> **Extract to read**:
Add BPF_FIB_LOOKUP_VLAN. When the caller sets this flag and the fib
result is a VLAN device whose immediate parent is a real (non-VLAN)
device in the same network namespace, populate the existing output
fields params->h_vlan_proto and params->h_vlan_TCI from the VLAN
device and replace params->ifindex with the parent's ifindex.
params->h_vlan_TCI carries the VID only, with PCP and DEI bits zero; a
consumer wanting to set egress priority writes PCP itself.
params->smac is the VLAN device's own address, which can differ from
the parent's.

Only the immediate parent is resolved, via vlan_dev_priv(dev)->real_dev
and not vlan_dev_real_dev(), which walks to the bottom of a stack. For a
stacked VLAN (QinQ) the immediate parent is itself a VLAN device; since
one h_vlan_proto/h_vlan_TCI pair cannot describe two tags, ifindex is
left unchanged and the vlan fields remain zero in that case. The swap
is also skipped when the parent lives in another network namespace (a
VLAN device can be moved while its parent stays), since its ifindex
would be meaningless or match an unrelated device in the caller's
namespace. The swap and the vlan fields are written only on success;
other output fields keep their existing behaviour, so a frag-needed
result still reports the route mtu in params->mtu_result. When the
flag is not set, behaviour is unchanged: h_vlan_proto and h_vlan_TCI
are zeroed and ifindex is left at the FIB result.

> **Tasks to carry out**:
a) In the BPF_FIB_LOOKUP_VLAN patch description, what does params->h_vlan_TCI carry?
b) Copy the part of the BPF_FIB_LOOKUP_VLAN patch description starting with "device in the same" and going on through "the parent's ifindex.".
c) Write what follows in the BPF_FIB_LOOKUP_VLAN patch description, picking up after its last sentence.

> **Given material**:

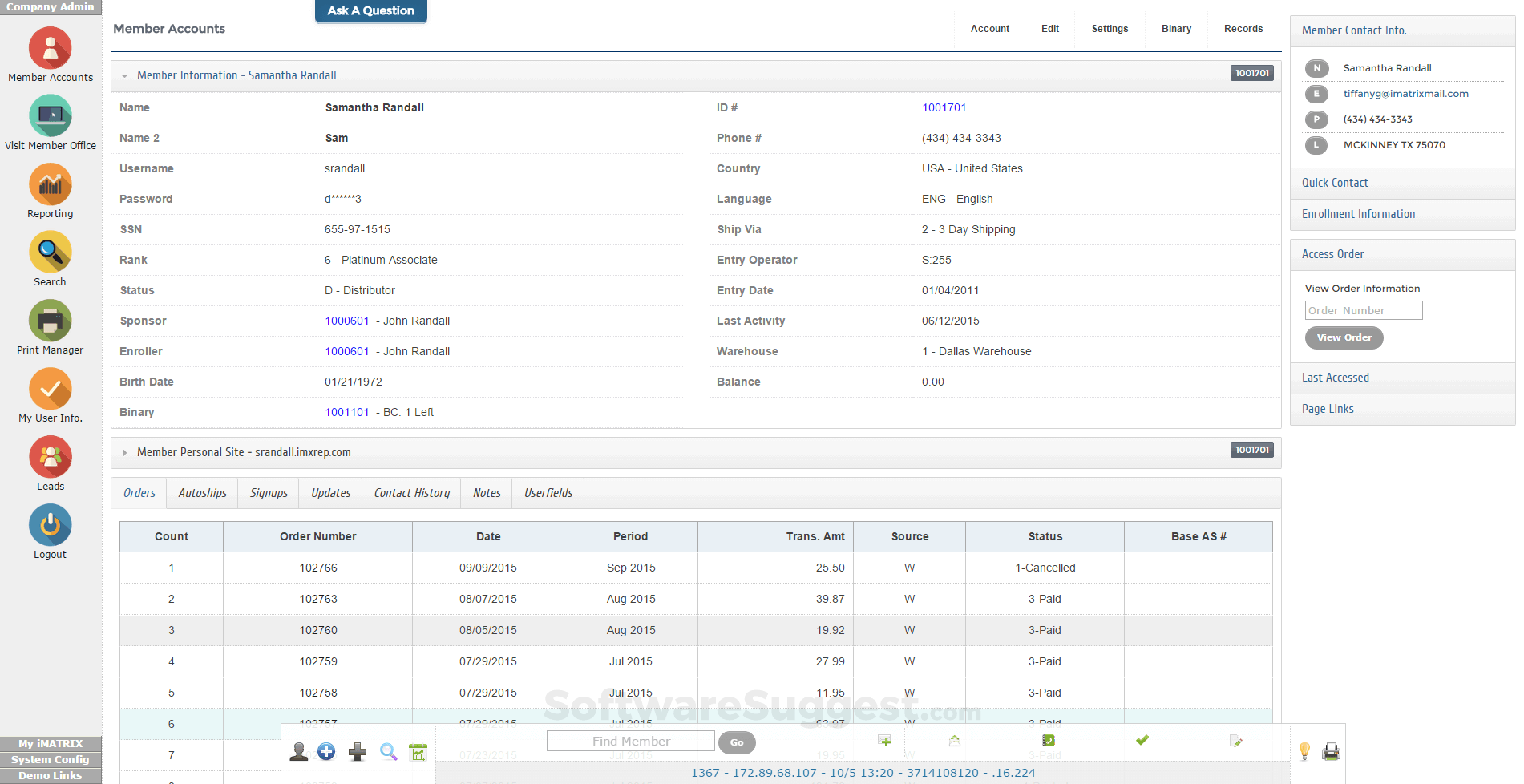Viewport: 1524px width, 784px height.
Task: Open Member Accounts from the sidebar
Action: 50,48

> **The replies**:
a) Only the VID, with the PCP and DEI bits zero.

b)
device in the same network namespace, populate the existing output
fields params->h_vlan_proto and params->h_vlan_TCI from the VLAN
device and replace params->ifindex with the parent's ifindex.

c)
The new block is compiled only under CONFIG_VLAN_8021Q since
vlan_dev_priv() is not defined otherwise; without that config
is_vlan_dev() is constant false and the flag is accepted but never
acts.

This lets an XDP redirect target the physical device and learn the
tag to push in a single lookup, which xdp-forward's optional VLAN
mode (xdp-project/xdp-tools#504) wants from the kernel side.

The helper's input semantics are unchanged; the reverse direction
(supplying a tag as lookup input) is added in the following patch.

Suggested-by: Toke Høiland-Jørgensen <toke@redhat.com>
Signed-off-by: Avinash Duduskar <avinash.duduskar@gmail.com>
---
 include/uapi/linux/bpf.h       | 31 ++++++++++++++++++++++++++-
 net/core/filter.c              | 39 ++++++++++++++++++++++++++++++----
 tools/include/uapi/linux/bpf.h | 31 ++++++++++++++++++++++++++-
 3 files changed, 95 insertions(+), 6 deletions(-)

diff --git a/include/uapi/linux/bpf.h b/include/uapi/linux/bpf.h
index 11dd610fa5fa..f77aa9472bf1 100644
--- a/include/uapi/linux/bpf.h
+++ b/include/uapi/linux/bpf.h
@@ -3527,6 +3527,31 @@ union bpf_attr {
  *			Use the mark present in *params*->mark for the fib lookup.
  *			This option should not be used with BPF_FIB_LOOKUP_DIRECT,
  *			as it only has meaning for full lookups.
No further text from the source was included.